1\. You have no children 2\. You are currently single 3\. You are technically
savvy 4\. You are healthy, probably relatively young (20's) and able to work.

If those assumptions are all accurate, then I offer this: Hit the power button
and reboot again.

Marriage, as someone else said, can wait. Finances cause a lot of marital
problems. This, of course, is optional. Get married if you want. But I think
it would be better to do so with a clean slate. Your first years of marriage
should be joyful and full of intimacy. It's hard to do so when you're
financially strapped. It's just an extra source of stress you don't really
need.

Since you currently don't have other baggage (kids, wife, mortgage, presumably
pets) -- how about another stab at doing a self-employment thing? Do some
consulting work to get some cash flow and build work on a business you might
enjoy. Once the wife and kids and house and dog and cat and picket fence come
along, that's going to be a real bitch of a thing to do without significant
cash reserves. I know, because I've got first hand experience and have limited
myself and my options as a result of my choices.

A lot of people fail at their first (and subsequent) business attempts. Surely
you've read this all before. Wouldn't it suck to quit right before you got it
right?

But, forget all that crap! Right? I get it. You want a little stability. Good!
But, will you be happy? Will your corporate job fulfill your passionate needs?
Will that steady paycheck make you happy? Perhaps. If so, do it!
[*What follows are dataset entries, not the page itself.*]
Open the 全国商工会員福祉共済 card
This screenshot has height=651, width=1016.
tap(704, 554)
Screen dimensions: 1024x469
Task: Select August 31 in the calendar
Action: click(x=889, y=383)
How about getting that corporate job and seeing if you like it? Before
marriage! Hey, if this person loves you, they'll wait. No rush my friend,
right? Or am I wrong? If I'm wrong, then maybe you better think twice.

Now, you got your corporate job, you aren't married, you have no kids or house
or pets and picket fence --> you have options! Selfish options at that. Step
out and get back to your thing.

Oh hell, I probably said too much. Good luck and smart choices to you.
And...my sympathies for the debt - but don't let it destroy your spirit. Life
is a roller coaster - the nice upside will pay you visits in your future and
you'll look back at this as a great education.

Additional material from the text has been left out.